In August 2015, the FASB issued ASU 2015-14, Revenue from Contracts with Customers (Topic 606): Deferral of the Effective Date, which provided for the adoption of the new standard for fiscal years beginning after December 15, 2017. Accordingly, ASU 2014-09 is effective for the Company in the first quarter of 2018 and early adoption up to the first quarter of 2017 is permitted. Upon adoption, ASU 2014-09 can be applied retrospectively to all periods presented or only to the most current period presented with the cumulative effect of changes reflected in the opening balance of retained earnings in the most current period presented.
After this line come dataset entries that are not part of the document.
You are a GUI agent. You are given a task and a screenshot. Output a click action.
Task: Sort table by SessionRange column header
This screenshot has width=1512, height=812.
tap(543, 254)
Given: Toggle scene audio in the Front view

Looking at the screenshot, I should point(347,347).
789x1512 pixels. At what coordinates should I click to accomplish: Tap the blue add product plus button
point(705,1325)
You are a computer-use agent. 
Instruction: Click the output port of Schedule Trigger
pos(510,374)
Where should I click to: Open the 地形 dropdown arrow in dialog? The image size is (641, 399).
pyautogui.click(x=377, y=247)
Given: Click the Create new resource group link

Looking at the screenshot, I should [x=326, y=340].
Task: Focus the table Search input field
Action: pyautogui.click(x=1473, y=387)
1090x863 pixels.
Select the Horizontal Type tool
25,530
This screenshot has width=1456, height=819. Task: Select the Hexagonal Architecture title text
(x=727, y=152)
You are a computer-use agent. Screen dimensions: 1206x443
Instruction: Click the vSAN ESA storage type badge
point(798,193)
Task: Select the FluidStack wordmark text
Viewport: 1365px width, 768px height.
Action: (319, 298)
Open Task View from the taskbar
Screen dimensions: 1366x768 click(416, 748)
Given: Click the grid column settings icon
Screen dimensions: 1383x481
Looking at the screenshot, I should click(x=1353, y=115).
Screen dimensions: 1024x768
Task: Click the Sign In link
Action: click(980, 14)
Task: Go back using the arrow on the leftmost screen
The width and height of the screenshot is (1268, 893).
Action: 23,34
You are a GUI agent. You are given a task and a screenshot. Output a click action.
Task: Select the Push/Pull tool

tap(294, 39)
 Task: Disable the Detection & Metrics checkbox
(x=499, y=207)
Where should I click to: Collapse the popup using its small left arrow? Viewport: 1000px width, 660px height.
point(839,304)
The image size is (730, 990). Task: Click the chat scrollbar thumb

The FASB has also issued the following standards which clarify ASU No. 2014-09 and have the same effective date as the original standard:
 
 
·
ASU 2016-10, Identifying Performance Obligations and Licensing (Topic 606);
 
 
·
ASU 2016-11, Revenue Recognition (Topic 605) and Derivatives and Hedging (Topic 815): Rescission of SEC Guidance Because of Accounting Standards Updates 2014-09 and 2014-16 Pursuant to Staff Announcements at the March 3, 2016 EITF Meeting;
 
 
·
ASU 2016-12, Revenue from Contracts with Customers (Topic 606): Narrow-Scope Improvements and Practical Expedients;
 
 
·
ASU 2016-20, Technical Correction and Improvements; and
 
 
·
ASU 2016-20, Technical correction and improvements to Topic 606, Revenue from Contracts with Customers.
 
The Company does not have any revenues or contracts with customers and will need to evaluate the impact of Topic 606 on its results of operations, cash flows and financial position should a revenue generating transaction arise in the future. While the Company will adopt Topic 606 on January 1, 2018 (and will do so on a modified retrospective basis), the adoption will have no impact on the Company’s consolidated financial statements.